Il en a de la bouteille, ce Monsieur Tesson !!!
On voyage beaucoup dans le monde qu'affectionne
Sylvain Tesson, mais il faut avoir ses codes pour y accéder. Très érudit, il excelle dans l'art de la nouvelle dont la brièveté semble lui convenir.
Sans cesse en mouvement, il a beaucoup appris de la culture russe. Après avoir séjourné durant six mois, isolé dans une cabane au bord du Baïkal, notre aventurier en est revenu avec un ouvrage"
dans les forêts de Sibérie". le pofigisme, il l'a vécu et l'évoque dans nouvelle intitulée le train. Ce mot russe,sans équivalent en français, désigne " une résiliation joyeuse, désespérée, face à ce qui advient ...Les adeptes du pofigisme, écrasés par l'inéluctabilité des choses, ne comprennent pas qu'on s'agite dans l'existence...Ils s'abandonnent à vivre".
Dans ce recueil de nouvelles on trouve des personnages résignés qui vont accepter le cours de leur vie, prévisible ou ironiquement imprévisible, tel l'ermite, le facteur, l'insomniaque, ou Loïc l'apnéïste de renom emporté par sa passion.
Alors que d'autre rebelles, ne vont pas "s'abandonner". Ils vont se rebiffer et influer sur leur trajectoire de vie, tels les alpinistes du réveillon de Noël, le clandestin ou le snipper.
En observateur fin et attentif, ce vibrionnant baroudeur nous éclaire, sans empathie, sur la vie de chacun. Dans ses textes tout mot fait sens, le vocabulaire est très riche, parfois même un peu trop.

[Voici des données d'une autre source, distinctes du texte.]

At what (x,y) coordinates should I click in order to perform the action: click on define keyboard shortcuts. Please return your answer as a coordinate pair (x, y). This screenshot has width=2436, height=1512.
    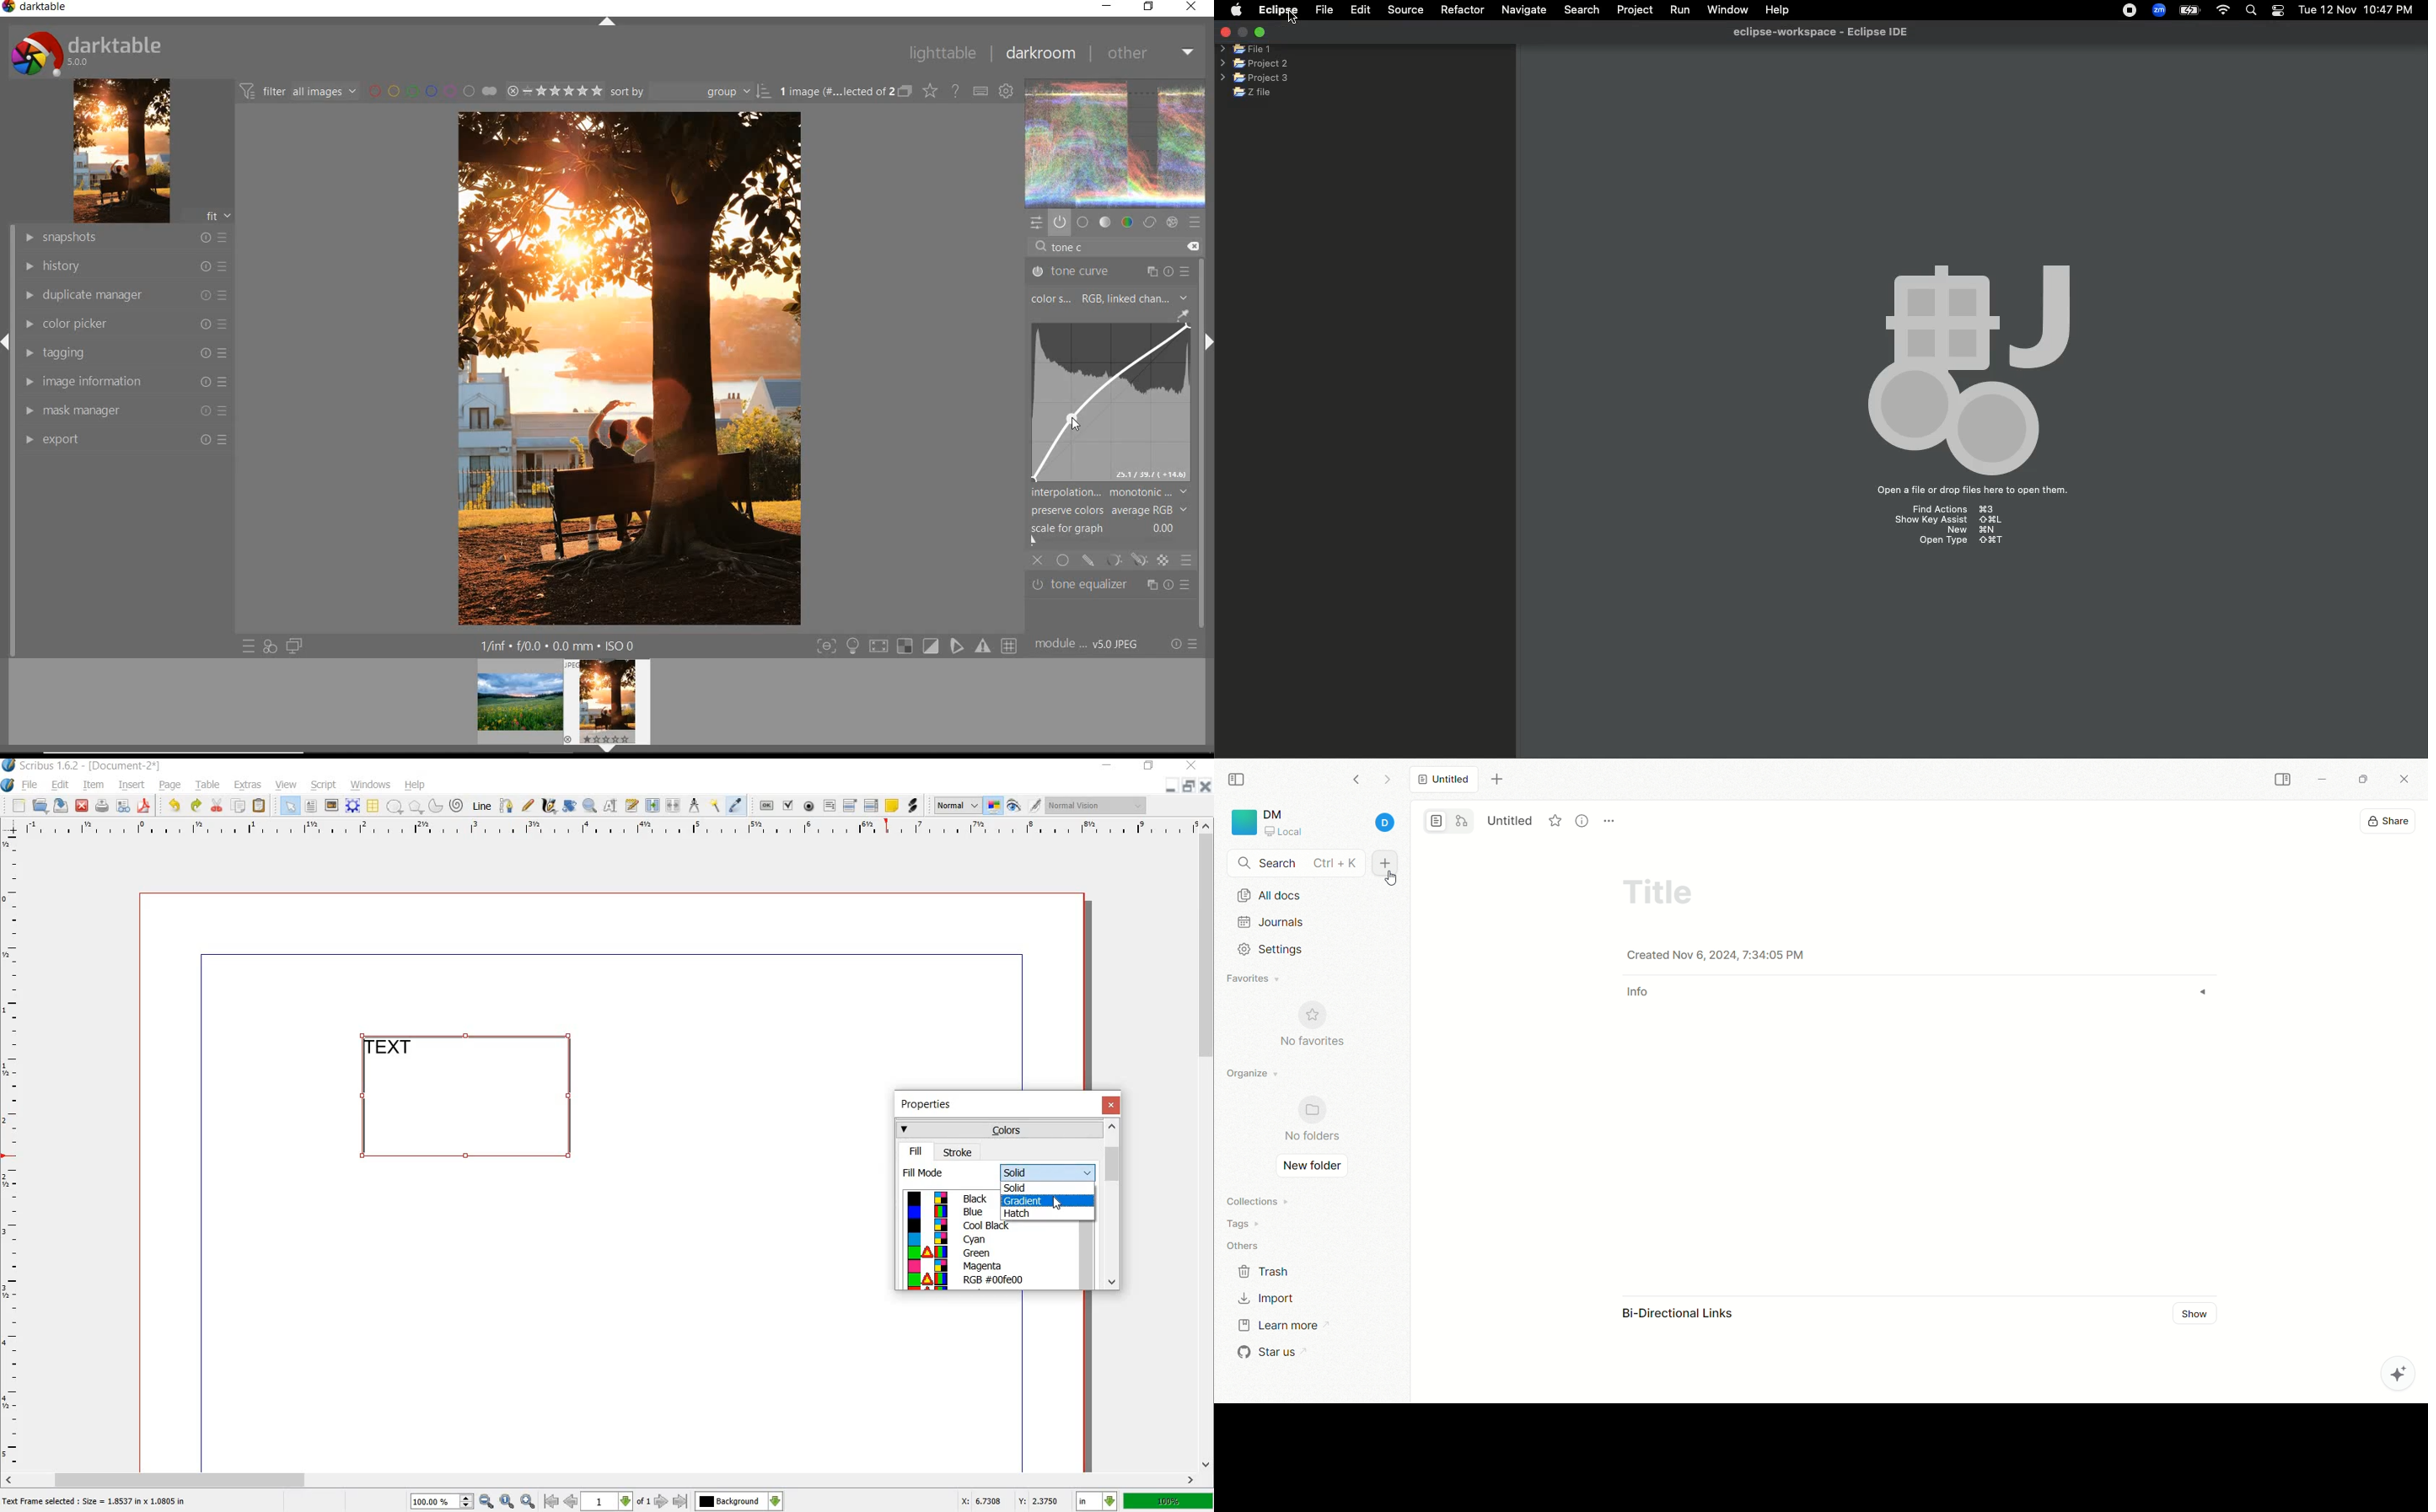
    Looking at the image, I should click on (983, 91).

Les références littéraires et philosophiques sont nombreuses. Face à l'ironie que représente la vie en soi, l'auteur ne voit qu'une attitude possible : "
s'abandonner à vivre".
Pour nous, cela s'avère plus délicat de nous "abandonner " à la lecture de ses récits. Ils filent de l'un à l'autre, nous laissant en apnée et sans aucun répit pour nous rétablir après chacune de ses chutes, souvent saisissantes.
Un regret : en plaçant la nouvelle du train en tête,
Sylvain Tesson nous aurait facilité cette traversée initiatique.
Un conseil : chacun de ces fragments de vie doit se déguster à petites goulées.